Korban pun akhirnya tinggal di Jakarta selama empat bulan, lalu dipindah ke Nganjuk. Lagi-lagi, ia ditampung di sebuah rumah kontrakan selama satu tahun. Di sana, korban tidak melakukan aktivitas apapun kecuali makan dan minum.
Hingga pada awal tahun 2024, ada kabar dari WN. Korban lalu kembali lagi ke Jakarta dan akan diberangkatkan kerja ke Hong Kong.
"Terus awal Maret berangkat ke Hong Kong. Dijanjikan kerja laundry dan cuci mobil," katanya.
Sesampainya di Hong Kong, korban dijemput oleh orang suruhan WN. Korban lantas disuruh tinggal di tenda yang terletak di sebuah rooftop apartemen, di samping kandang hewan.

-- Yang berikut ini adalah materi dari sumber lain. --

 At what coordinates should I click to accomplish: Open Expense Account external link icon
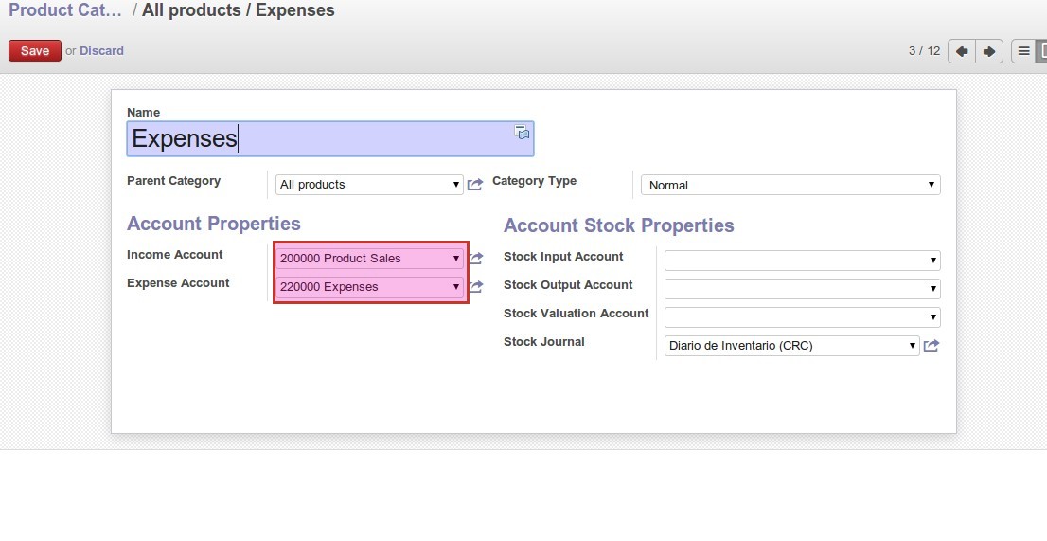pos(476,286)
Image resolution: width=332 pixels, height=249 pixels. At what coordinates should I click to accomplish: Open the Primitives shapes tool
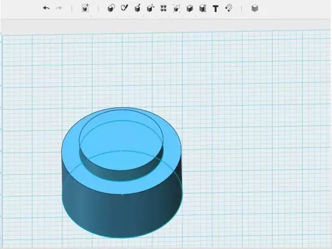click(x=111, y=8)
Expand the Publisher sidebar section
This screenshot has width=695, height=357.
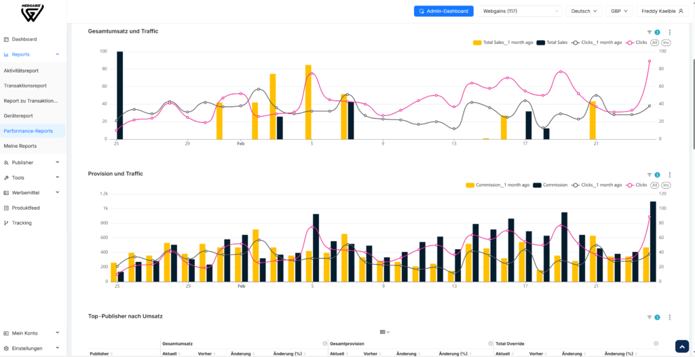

Rupanya korban tidak sendirian. Dirinya kemudian juga bertemu dengan orang yang diduga menjadi korban TPPO lainnya, yakni pria bernama Aji dari Banyuwangi.
"Saya sama Mas Aji (korban dari Banyuwangi) lalu ditempatkan di kos (apartemen) dikasih bekal beras dan mi selama satu bulan," bebernya.
Namun, mereka tidak kuat dan memilih tinggal di kos. Tetapi korban juga merasa tidak nyaman di kosnya hingga memutuskan keluar.
Korban tinggal di Hong Kong tanpa kejelasan selama sekitar 6 bulan. Untuk biaya tinggal dan mencukupi hidup, korban minta kiriman uang dari orang tua hingga habis sekitar Rp 20 juta.
Setelah sudah merasa tidak kuat, korban dan temannya yang juga diduga menjadi korban TPPO bernama Aji tersebut lantas menyerahkan diri ke imigrasi di Hong Kong.
Kemudian, di sana korban didampingi salah satu organisasi. Teman korban juga melaporkan kejadian ini ke KBRI di Hongkong.
"Sempat ditampung di shelter di sana. Terus September 2024 pulang ke Indonesia," paparnya.
Atas kejadian tersebut korban dan temannya melaporkan WN ke Polda Jatim atas dugaan Tindak Pidana Perdagangan Orang (TPPO).